Work instructions: Please copy every one of the following items line for line, with no changes.

Data provided:

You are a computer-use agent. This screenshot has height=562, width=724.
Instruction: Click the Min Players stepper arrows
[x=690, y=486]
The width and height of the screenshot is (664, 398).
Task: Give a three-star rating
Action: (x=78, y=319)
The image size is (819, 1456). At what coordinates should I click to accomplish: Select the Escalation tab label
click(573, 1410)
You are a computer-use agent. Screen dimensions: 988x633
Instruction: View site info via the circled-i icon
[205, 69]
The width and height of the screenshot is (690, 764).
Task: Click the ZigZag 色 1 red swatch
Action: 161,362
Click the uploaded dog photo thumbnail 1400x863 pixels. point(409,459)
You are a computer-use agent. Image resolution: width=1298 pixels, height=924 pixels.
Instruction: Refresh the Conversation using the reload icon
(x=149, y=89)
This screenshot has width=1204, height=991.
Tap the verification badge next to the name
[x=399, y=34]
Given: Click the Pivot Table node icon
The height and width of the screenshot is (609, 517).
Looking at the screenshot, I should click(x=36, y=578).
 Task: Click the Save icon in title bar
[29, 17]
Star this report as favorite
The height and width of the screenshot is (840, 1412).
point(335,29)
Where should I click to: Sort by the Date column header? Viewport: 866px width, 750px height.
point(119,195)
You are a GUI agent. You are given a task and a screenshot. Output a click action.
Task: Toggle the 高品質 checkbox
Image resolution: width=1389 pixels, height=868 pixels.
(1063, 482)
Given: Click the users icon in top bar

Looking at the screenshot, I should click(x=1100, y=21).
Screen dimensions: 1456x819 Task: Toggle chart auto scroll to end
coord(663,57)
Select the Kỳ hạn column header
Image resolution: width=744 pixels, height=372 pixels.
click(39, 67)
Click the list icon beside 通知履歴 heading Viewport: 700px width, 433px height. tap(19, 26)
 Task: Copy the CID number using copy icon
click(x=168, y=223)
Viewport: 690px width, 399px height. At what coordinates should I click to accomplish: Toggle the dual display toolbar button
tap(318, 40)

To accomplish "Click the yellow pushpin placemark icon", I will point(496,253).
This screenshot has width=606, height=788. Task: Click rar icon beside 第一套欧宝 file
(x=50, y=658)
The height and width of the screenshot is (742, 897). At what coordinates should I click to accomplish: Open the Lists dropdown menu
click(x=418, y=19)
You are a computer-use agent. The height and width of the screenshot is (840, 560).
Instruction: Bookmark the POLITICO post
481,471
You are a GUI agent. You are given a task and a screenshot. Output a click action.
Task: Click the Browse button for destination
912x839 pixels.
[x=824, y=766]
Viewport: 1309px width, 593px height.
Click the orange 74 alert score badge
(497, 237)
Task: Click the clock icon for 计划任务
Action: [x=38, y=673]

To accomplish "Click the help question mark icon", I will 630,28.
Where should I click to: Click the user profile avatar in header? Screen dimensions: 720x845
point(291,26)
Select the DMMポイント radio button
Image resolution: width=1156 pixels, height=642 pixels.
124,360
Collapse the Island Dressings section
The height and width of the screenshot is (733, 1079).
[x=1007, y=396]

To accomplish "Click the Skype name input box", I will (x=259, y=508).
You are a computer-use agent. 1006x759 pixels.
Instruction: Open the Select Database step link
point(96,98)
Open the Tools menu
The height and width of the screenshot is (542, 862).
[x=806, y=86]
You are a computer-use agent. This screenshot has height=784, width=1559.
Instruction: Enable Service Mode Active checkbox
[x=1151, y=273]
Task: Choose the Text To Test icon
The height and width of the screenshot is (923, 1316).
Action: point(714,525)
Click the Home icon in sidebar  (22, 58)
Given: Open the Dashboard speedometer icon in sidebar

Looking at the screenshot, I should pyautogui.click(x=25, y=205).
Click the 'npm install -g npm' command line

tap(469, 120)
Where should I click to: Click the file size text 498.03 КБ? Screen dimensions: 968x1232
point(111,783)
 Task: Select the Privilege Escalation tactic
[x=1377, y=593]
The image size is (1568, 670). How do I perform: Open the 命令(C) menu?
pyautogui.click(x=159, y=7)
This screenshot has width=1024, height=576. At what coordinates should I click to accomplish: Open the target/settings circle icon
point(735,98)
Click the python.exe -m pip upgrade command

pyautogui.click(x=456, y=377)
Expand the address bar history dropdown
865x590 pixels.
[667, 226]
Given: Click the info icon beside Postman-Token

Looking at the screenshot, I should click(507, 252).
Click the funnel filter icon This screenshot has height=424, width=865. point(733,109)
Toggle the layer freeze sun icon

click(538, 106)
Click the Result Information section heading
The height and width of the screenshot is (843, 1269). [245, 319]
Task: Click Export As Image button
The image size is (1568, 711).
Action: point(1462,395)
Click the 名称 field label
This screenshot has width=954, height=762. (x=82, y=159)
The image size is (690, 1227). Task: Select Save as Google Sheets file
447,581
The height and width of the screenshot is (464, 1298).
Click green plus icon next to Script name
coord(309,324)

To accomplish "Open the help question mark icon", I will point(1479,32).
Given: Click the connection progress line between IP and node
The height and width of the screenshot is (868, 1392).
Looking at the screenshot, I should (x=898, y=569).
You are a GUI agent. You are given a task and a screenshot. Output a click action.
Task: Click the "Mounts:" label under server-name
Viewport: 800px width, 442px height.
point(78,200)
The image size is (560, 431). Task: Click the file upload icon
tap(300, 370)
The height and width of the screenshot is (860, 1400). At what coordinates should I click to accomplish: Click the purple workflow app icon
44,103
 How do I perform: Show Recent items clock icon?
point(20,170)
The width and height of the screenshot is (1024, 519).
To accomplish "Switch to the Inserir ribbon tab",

Answer for the task:
You are a computer-use agent. This screenshot has height=562, width=724.
Instruction: Click the Min Players stepper arrows
[x=690, y=486]
The width and height of the screenshot is (664, 398).
Task: Give a three-star rating
Action: (x=78, y=319)
The image size is (819, 1456). At what coordinates should I click to accomplish: Select the Escalation tab label
click(573, 1410)
You are a computer-use agent. Screen dimensions: 988x633
Instruction: View site info via the circled-i icon
[205, 69]
The width and height of the screenshot is (690, 764).
Task: Click the ZigZag 色 1 red swatch
Action: 161,362
Click the uploaded dog photo thumbnail 1400x863 pixels. point(409,459)
You are a computer-use agent. Image resolution: width=1298 pixels, height=924 pixels.
Instruction: Refresh the Conversation using the reload icon
(x=149, y=89)
This screenshot has width=1204, height=991.
Tap the verification badge next to the name
[x=399, y=34]
Given: Click the Pivot Table node icon
The height and width of the screenshot is (609, 517).
Looking at the screenshot, I should click(x=36, y=578).
 Task: Click the Save icon in title bar
[29, 17]
Star this report as favorite
The height and width of the screenshot is (840, 1412).
point(335,29)
Where should I click to: Sort by the Date column header? Viewport: 866px width, 750px height.
point(119,195)
You are a GUI agent. You are given a task and a screenshot. Output a click action.
Task: Toggle the 高品質 checkbox
Image resolution: width=1389 pixels, height=868 pixels.
(1063, 482)
Given: Click the users icon in top bar

Looking at the screenshot, I should click(x=1100, y=21).
Screen dimensions: 1456x819 Task: Toggle chart auto scroll to end
coord(663,57)
Select the Kỳ hạn column header
Image resolution: width=744 pixels, height=372 pixels.
click(39, 67)
Click the list icon beside 通知履歴 heading Viewport: 700px width, 433px height. tap(19, 26)
 Task: Copy the CID number using copy icon
click(x=168, y=223)
Viewport: 690px width, 399px height. At what coordinates should I click to accomplish: Toggle the dual display toolbar button
tap(318, 40)

To accomplish "Click the yellow pushpin placemark icon", I will point(496,253).
This screenshot has width=606, height=788. Task: Click rar icon beside 第一套欧宝 file
(x=50, y=658)
The height and width of the screenshot is (742, 897). At what coordinates should I click to accomplish: Open the Lists dropdown menu
click(x=418, y=19)
You are a computer-use agent. The height and width of the screenshot is (840, 560).
Instruction: Bookmark the POLITICO post
481,471
You are a GUI agent. You are given a task and a screenshot. Output a click action.
Task: Click the Browse button for destination
912x839 pixels.
[x=824, y=766]
Viewport: 1309px width, 593px height.
Click the orange 74 alert score badge
(497, 237)
Task: Click the clock icon for 计划任务
Action: [x=38, y=673]

To accomplish "Click the help question mark icon", I will 630,28.
Where should I click to: Click the user profile avatar in header? Screen dimensions: 720x845
point(291,26)
Select the DMMポイント radio button
Image resolution: width=1156 pixels, height=642 pixels.
124,360
Collapse the Island Dressings section
The height and width of the screenshot is (733, 1079).
[x=1007, y=396]

To accomplish "Click the Skype name input box", I will (x=259, y=508).
You are a computer-use agent. 1006x759 pixels.
Instruction: Open the Select Database step link
point(96,98)
Open the Tools menu
The height and width of the screenshot is (542, 862).
[x=806, y=86]
You are a computer-use agent. This screenshot has height=784, width=1559.
Instruction: Enable Service Mode Active checkbox
[x=1151, y=273]
Task: Choose the Text To Test icon
The height and width of the screenshot is (923, 1316).
Action: point(714,525)
Click the Home icon in sidebar  (22, 58)
Given: Open the Dashboard speedometer icon in sidebar

Looking at the screenshot, I should pyautogui.click(x=25, y=205).
Click the 'npm install -g npm' command line

tap(469, 120)
Where should I click to: Click the file size text 498.03 КБ? Screen dimensions: 968x1232
point(111,783)
 Task: Select the Privilege Escalation tactic
[x=1377, y=593]
The image size is (1568, 670). How do I perform: Open the 命令(C) menu?
pyautogui.click(x=159, y=7)
This screenshot has width=1024, height=576. At what coordinates should I click to accomplish: Open the target/settings circle icon
point(735,98)
Click the python.exe -m pip upgrade command

pyautogui.click(x=456, y=377)
Expand the address bar history dropdown
865x590 pixels.
[667, 226]
Given: Click the info icon beside Postman-Token

Looking at the screenshot, I should click(507, 252).
Click the funnel filter icon This screenshot has height=424, width=865. point(733,109)
Toggle the layer freeze sun icon

click(538, 106)
Click the Result Information section heading
The height and width of the screenshot is (843, 1269). [245, 319]
Task: Click Export As Image button
The image size is (1568, 711).
Action: point(1462,395)
Click the 名称 field label
This screenshot has width=954, height=762. (x=82, y=159)
The image size is (690, 1227). Task: Select Save as Google Sheets file
447,581
The height and width of the screenshot is (464, 1298).
Click green plus icon next to Script name
coord(309,324)

To accomplish "Open the help question mark icon", I will point(1479,32).
Given: Click the connection progress line between IP and node
The height and width of the screenshot is (868, 1392).
Looking at the screenshot, I should (x=898, y=569).
You are a GUI agent. You are given a task and a screenshot. Output a click action.
Task: Click the "Mounts:" label under server-name
Viewport: 800px width, 442px height.
point(78,200)
The image size is (560, 431). Task: Click the file upload icon
tap(300, 370)
The height and width of the screenshot is (860, 1400). At what coordinates should I click to accomplish: Click the purple workflow app icon
44,103
 How do I perform: Show Recent items clock icon?
point(20,170)
The width and height of the screenshot is (1024, 519).
To accomplish "Switch to the Inserir ribbon tab",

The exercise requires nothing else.